In 1998, a network of meters was installed on Mount Rushmore to monitor cracks and blocks. The concern is not so much with seismic activity (unusual in the region) and the movement of rocks during freezing and defrost cycles, both seasonal and daytime. Horizontal cracks are mostly sealed to prevent water from entering, while verticals are left open to allow water drainage.
“One of the concerns about an additional face is that these fractures can be activated,” said Paul Nelson, a geomechanical engineer who spent years overseeing the rock block monitoring system on Mount Rushmore. – If you remove material, you may be removing support.
‘Very difficult, if not impossible’
In other words, he stressed that a new face next to Lincoln could cost his nose. Nelson concluded that it would be “extremely difficult, if not impossible, to sculpt an additional face on Mount Rushmore.”
In this age, imagination is being expanded and no idea can be discarded, even on Mount Rushmore. Is it possible to sculpt smaller versions of presidential heads around the current ones? Perhaps, although no one is proposing a 3 -meter Trump head in Washington or anywhere else.

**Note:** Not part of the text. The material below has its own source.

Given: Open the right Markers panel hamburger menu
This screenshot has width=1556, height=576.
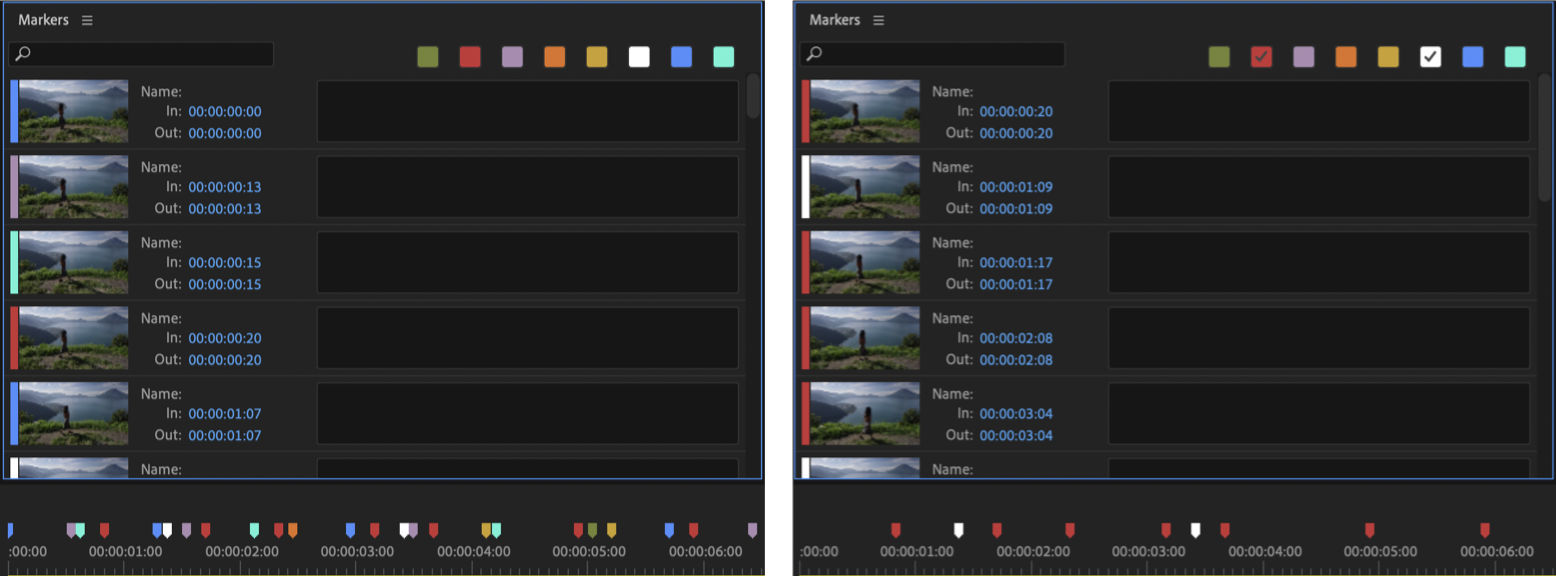Looking at the screenshot, I should tap(878, 20).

Would it be possible to fix a prefabricated sculpture on Mount Rushmore? If parts of the rock are not strong enough to be carved, they will probably not be strong enough to support something. A cubic granite foot weighs about 77 kg. Another material, if it could be fixed, would age differently, and other problems.
How about turning one of the current faces into someone new? It is not impossible, but those who want to see Mount Rushmore protected are comforted that all four presidents who inhabit it remain popular and in good position.
Perhaps more likely than a fifth president on Mount Rushmore are other ideas already in progress. Trump himself proposed a national garden of American heroes, with sculptures to honor 250 Americans. Your government already has a list of possible honorees, but not a place for them. Southern Dakota officials are promoting Black Hills as a home, overlooking Mount Rushmore.
Another group is proposing a sculpture garden and a Black Hills Learning Center, with the aim of “preserving all the chapters of American history” that may be aligned with the president’s view. A monument to Trump can be a work of art from one of these nearby projects instead of staying on Mount Rushmore itself.
Robin Borglum Kennedy, Borglum’s granddaughter, is vehemently against any change in the mountain, now or the future. She sees Mount Rushmore more as a historical memorial than political. After all, his grandfather chose four men who were already dead.
“It was conceived as a tribute to America’s ideals, not a particular man,” Kennedy concluded.